I’ve seen people who are in through a temp agency that have been there for four
months, and they’re still temporary. I’m not sure if they just haven’t applied
or what their situation is exactly. Either way, this temprary gig isn’t looking
very promising.
Tonight is the first night I start working again in over a year. I really think
people have assumed I’m “on vacation”. That perhaps I’m not exactly “looking
hard” for work or that I’m flat out not looking. The stark reality here is that
the jobs simply don’t exist. It’s hard to see that unless you’re jobless and
struggling, in which case you probably aren’t involving yourself with others all
that much and you’re overly involved in your own search for gainful employment.
No, I’ve been looking hard for a long time now, not just for jobs that pay the
same rate I was making before- but anything. I applied to anything and
everything that came my way. Any employer that claimed to be hiring. Anywhere,
anyone, for anything- I applied and heard nothing back. I have more rejection
emails than I can count. Barack Obama is being lauded now for adding jobs to a
forlorn nation. The sad reality is that the jobs being added cannot sustain this
country. The government is despotic, I’ve realized that sooner rather than
later, and corporations are at the masthead.

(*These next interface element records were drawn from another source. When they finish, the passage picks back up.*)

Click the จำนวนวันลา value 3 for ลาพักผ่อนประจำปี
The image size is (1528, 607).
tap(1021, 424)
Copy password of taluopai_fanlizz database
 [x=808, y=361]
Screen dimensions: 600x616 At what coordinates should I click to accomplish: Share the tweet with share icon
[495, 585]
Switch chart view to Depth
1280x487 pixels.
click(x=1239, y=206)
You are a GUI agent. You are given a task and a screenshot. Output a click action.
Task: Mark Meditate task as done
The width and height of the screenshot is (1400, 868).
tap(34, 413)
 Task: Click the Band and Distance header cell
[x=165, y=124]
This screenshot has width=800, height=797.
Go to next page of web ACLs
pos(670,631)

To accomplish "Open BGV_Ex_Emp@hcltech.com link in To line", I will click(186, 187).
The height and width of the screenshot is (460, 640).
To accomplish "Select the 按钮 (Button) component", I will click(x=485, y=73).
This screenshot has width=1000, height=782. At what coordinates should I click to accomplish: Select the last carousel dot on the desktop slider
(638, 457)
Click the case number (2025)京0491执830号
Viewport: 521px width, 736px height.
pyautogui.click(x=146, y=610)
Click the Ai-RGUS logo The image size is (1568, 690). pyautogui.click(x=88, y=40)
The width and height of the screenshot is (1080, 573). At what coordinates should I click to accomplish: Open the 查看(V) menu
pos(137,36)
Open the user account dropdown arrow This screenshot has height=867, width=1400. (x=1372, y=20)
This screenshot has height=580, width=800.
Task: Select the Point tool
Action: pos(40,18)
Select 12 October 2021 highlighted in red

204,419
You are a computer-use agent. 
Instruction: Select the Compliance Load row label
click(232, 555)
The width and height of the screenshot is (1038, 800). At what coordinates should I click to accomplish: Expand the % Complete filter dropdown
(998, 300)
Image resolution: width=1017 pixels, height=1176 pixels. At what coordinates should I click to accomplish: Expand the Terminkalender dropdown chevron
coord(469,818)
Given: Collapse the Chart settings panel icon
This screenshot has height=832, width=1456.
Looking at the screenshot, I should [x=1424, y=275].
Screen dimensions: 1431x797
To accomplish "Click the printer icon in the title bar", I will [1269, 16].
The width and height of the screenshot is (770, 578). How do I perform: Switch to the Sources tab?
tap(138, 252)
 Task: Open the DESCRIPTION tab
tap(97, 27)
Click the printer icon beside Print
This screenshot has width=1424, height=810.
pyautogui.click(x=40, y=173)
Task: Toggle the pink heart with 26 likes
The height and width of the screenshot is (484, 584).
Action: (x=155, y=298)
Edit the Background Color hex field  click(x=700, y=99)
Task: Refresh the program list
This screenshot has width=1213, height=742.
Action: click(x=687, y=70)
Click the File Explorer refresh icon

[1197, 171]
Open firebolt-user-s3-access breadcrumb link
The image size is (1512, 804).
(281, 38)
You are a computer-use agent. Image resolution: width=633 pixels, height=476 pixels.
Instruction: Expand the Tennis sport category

Just a couple things. First of all, I may have work lined up soon. Woo! Big
hurdle crossed with that one, a lot of time and effort finally paying off. It’s
only been a year since I’ve last had gainful employment. Here’s hoping I’m
employed soon and from here on. Second, I’ve dumped my contracted cellular
provider in favor of one of those cheap services that are typically associated
with “burners”. It’s going to get me through the hard times, that’s all that
really counts. I need a phone. I won’t have to go without. Lastly, if I get a
job soon you shouldn’t expect my blog updates to be as rapidfire as they are
now. Life is hectic enough without a job, it’s going to be far more so when I’m
working again. I probably won’t want to touch this damn blog, despite the
satisfaction I get from updating it. It’s quite possible that I’ll have the time
but not the inclination. You never know.